On Community Rating and High Risk Pools

As evidenced by a recent CNN interview with Rep. Mo Brooks, mainstream Republicans believe that poor health is predominantly caused by bad voluntary lifestyle choices, and that wealth redistribution to address the needs of unhealthy people is consequently inappropriate and downright immoral.  That said, even the GOP would admit that luck–genetic and otherwise–plays a major role in one’s health, which is why they have never seriously attempted to repeal the emergency room mandate.  And, in addition to that, they have an alternative to community rating:  high risk pools.

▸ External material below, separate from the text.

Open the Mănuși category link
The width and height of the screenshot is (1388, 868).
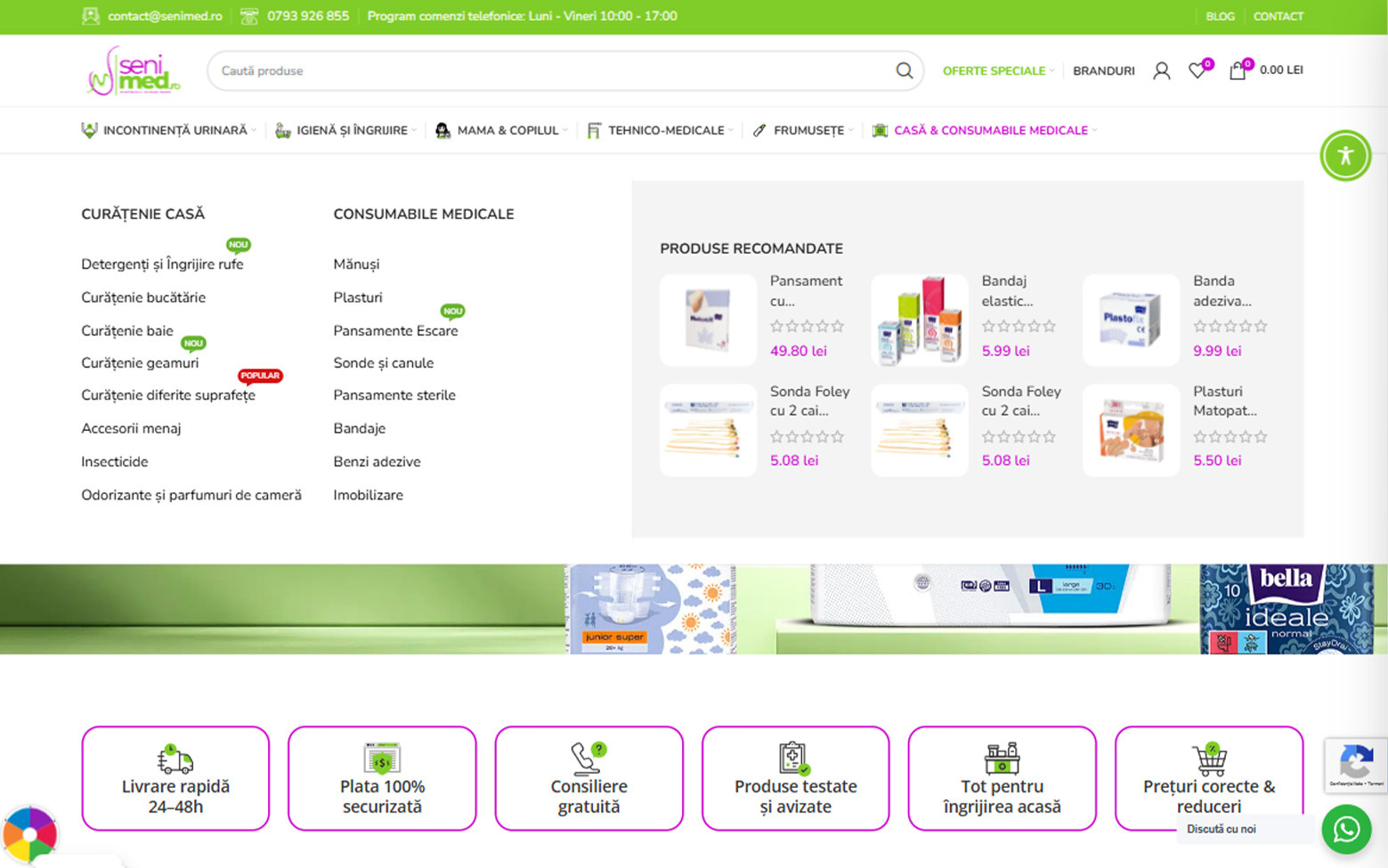(x=356, y=264)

High risk pools have existed in many states, beginning in the 1970’s.  As a solution to the problem of people with pre-existing conditions, they have, by all accounts, been a dismal failure.  Since they violate the Republican non-redistribution principle, and they haven’t worked, you might well ask yourself why the GOP supports them today.  The answer is simple:  community rating is effectively an entitlement program, but high risk pools are a welfare program.

Community rating is essentially driven by opacity and ignorance;  since the insurance companies can’t require people to take physicals and do surveys, no one knows who is being subsidized, and by how much;  the process just happens invisibly through the operation of the market.  As a result, the beneficiaries of the system do not feel like charity cases.  With high risk pools, on the other hand, the physicals and the surveys would return, the identity of the charity cases would be known, and the government would be free to attach whatever conditions it wants on people in the pools in order to reduce its liabilities, including work requirements, drug tests, high deductibles, and very low overall limits on expenditures.

That, in a nutshell, is what this debate is all about;  the GOP wants recipients of medical subsidies to feel the shame attached to accepting government benefits, and to keep those benefits as low as possible.  Otherwise, how can we afford all of those juicy new tax cuts?